From the parade to fireworks, Travis Coggin says it's time to talk about Vail's biggest summer event

People gather the streets of Vail Village during Monday's Vail America Days parade. The parade was back in its traditional formate after a two-year hiatus due to COVID-19.
Chris Dillmann/Vail Daily

A Vail Town Council member thinks it’s time to talk about Vail America Days and what it could be.

There were fewer people in town this year based on frontage road parking numbers. There was still music, but the fireworks show was replaced by a 20-drone display.

During Tuesday’s Vail Town Council meeting, Council member Travis Coggin said he was “underwhelmed as a participant,” adding that he’d like the council and town officials to have a serious conversation about future events.



Coggin, when reached Wednesday, said he wasn’t trying to be critical of the event and the work it takes to put it on. Still, he asked, “Is the parade achieving what we want it to achieve? Is it a fun, vibrant thing or just a lot of people in town?”

If the parade isn’t accomplishing what town officials want, Coggin wants to know what can change.



That conversation will start soon.

Vail special events coordinator Jeremy Gross noted that the July 19 council meeting will include a report on Vail America Days.

“After every event we recap, debrief and talk about how we can improve,” Gross said.



Gross added that his impression of the parade was that people enjoyed the event, particularly after two years of static displays.

“Overall, it felt good to be part of Vail America Days again,” Gross said.

That said, it wasn’t a perfect event. Gross noted businesses that usually have floats or parade displays couldn’t participate due to being short-staffed.
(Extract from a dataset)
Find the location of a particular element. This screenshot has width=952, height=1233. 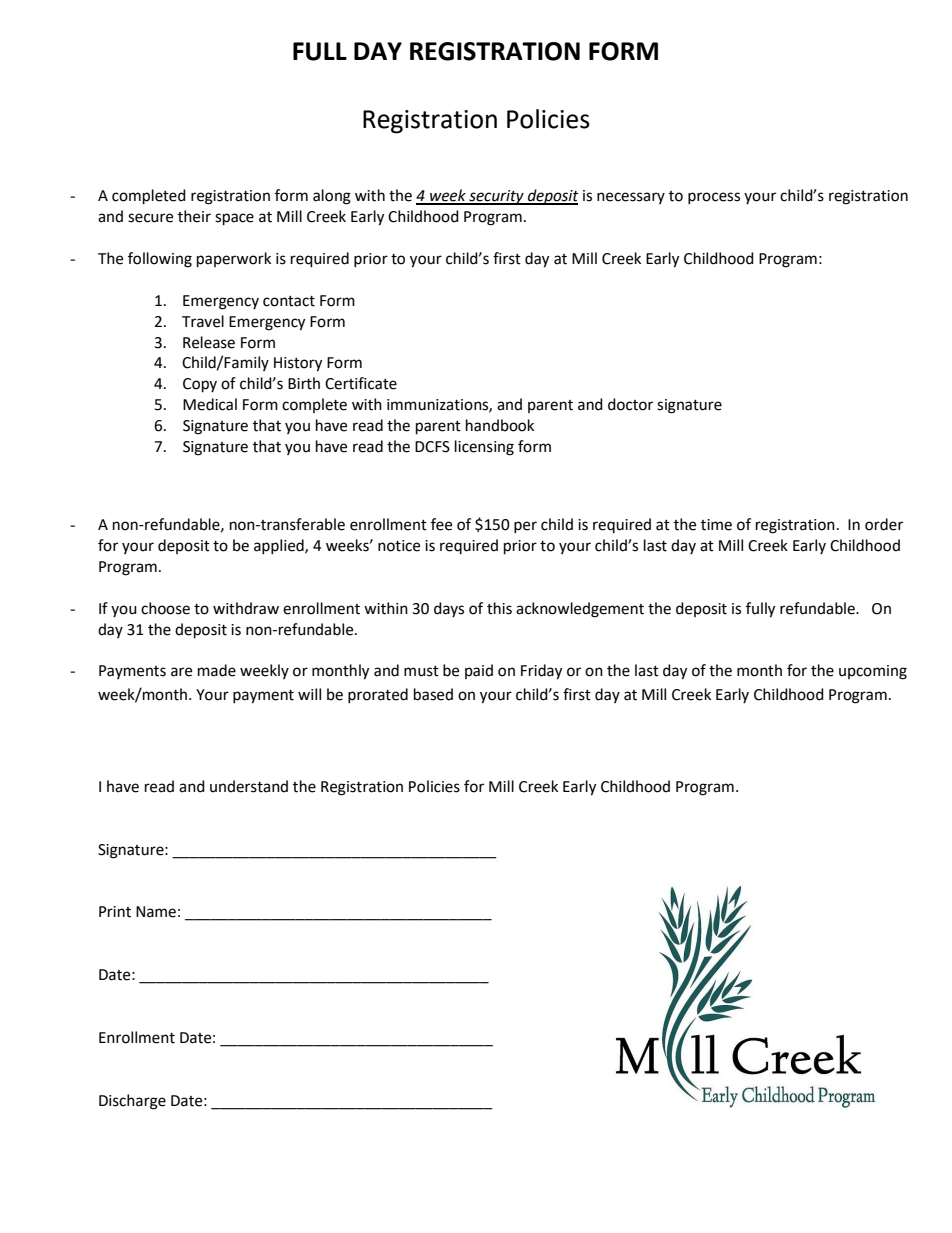

Friday is located at coordinates (541, 672).
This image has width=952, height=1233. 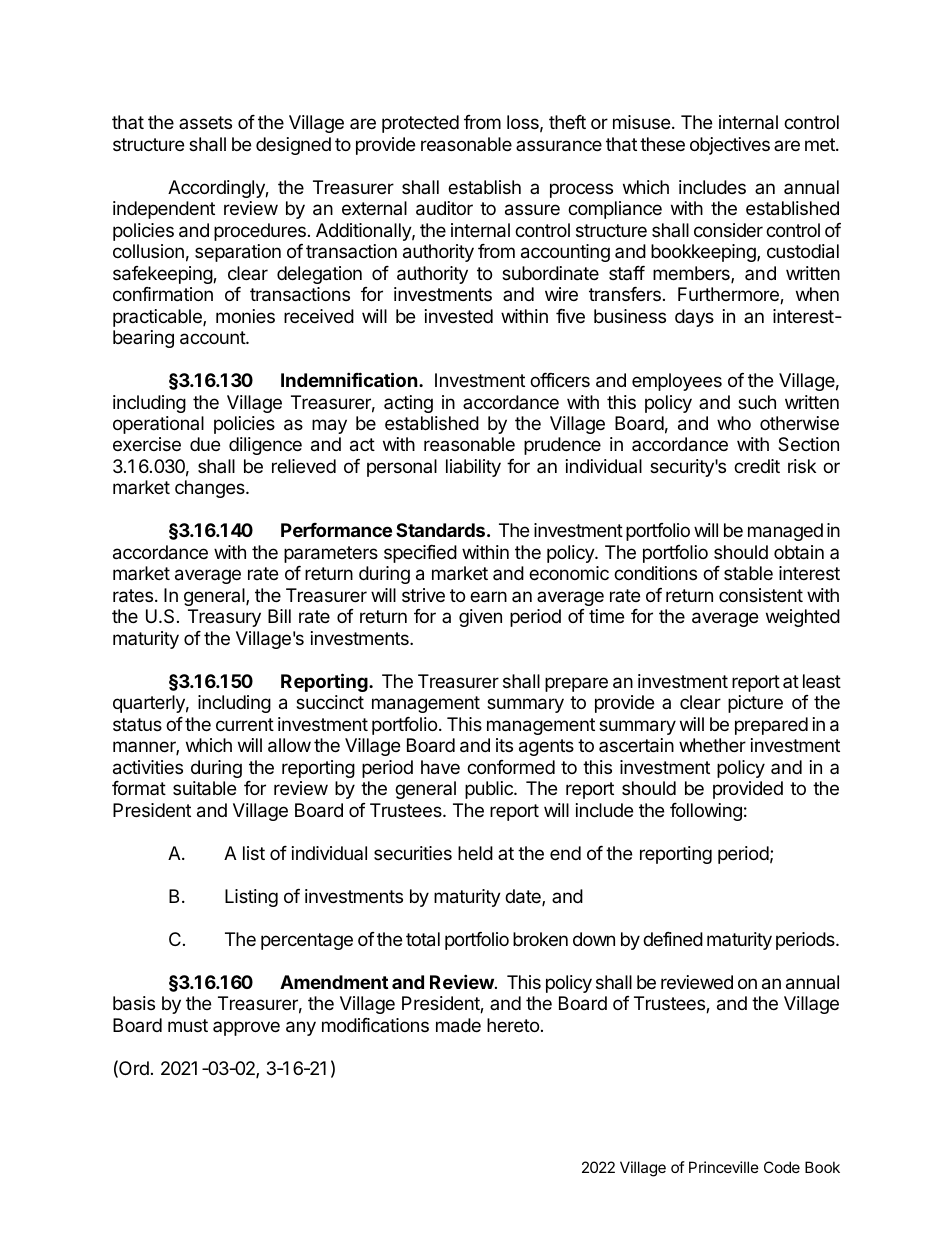 What do you see at coordinates (706, 812) in the image?
I see `following` at bounding box center [706, 812].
“That’s something we’d love to solve in the future,” Gross said.

Gross added that planning in earnest for this year’s event didn’t begin until March or so, due to uncertainty about the state of the COVID-19 pandemic. That’s late to start putting together a Fourth of July party, he noted. 
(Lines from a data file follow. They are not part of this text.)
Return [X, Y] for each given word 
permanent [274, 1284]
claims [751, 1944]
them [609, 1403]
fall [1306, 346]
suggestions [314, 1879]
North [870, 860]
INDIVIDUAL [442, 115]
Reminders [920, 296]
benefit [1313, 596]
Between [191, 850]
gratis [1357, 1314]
But the 2023 event now has a roughly 12-month planning window, Gross added.

Besides the parade, Coggin said town officials need to have a serious talk about whether Vail wants to continue with this year’s drone show.

“What do we want the evening experience to look like?” Coggin asked, noting that a drone or laser show can’t replace the visceral experience of a big fireworks show.

If the town does commit to fireworks, it has to be with the understanding that the show is an all-or-nothing proposition, Coggin said. A dry summer could cancel any display at all, he added, noting that perhaps Vail could switch to winter-only fireworks displays.

Town officials have to decide whether the certainty of a show is worth spending money on drones or lasers. This year’s 200-drone show came with a $100,000 price tag.

“We should always be asking what we’re getting out of any investment,” Coggin said, adding he hopes the conversations happen soon about the future of Vail’s biggest summer event.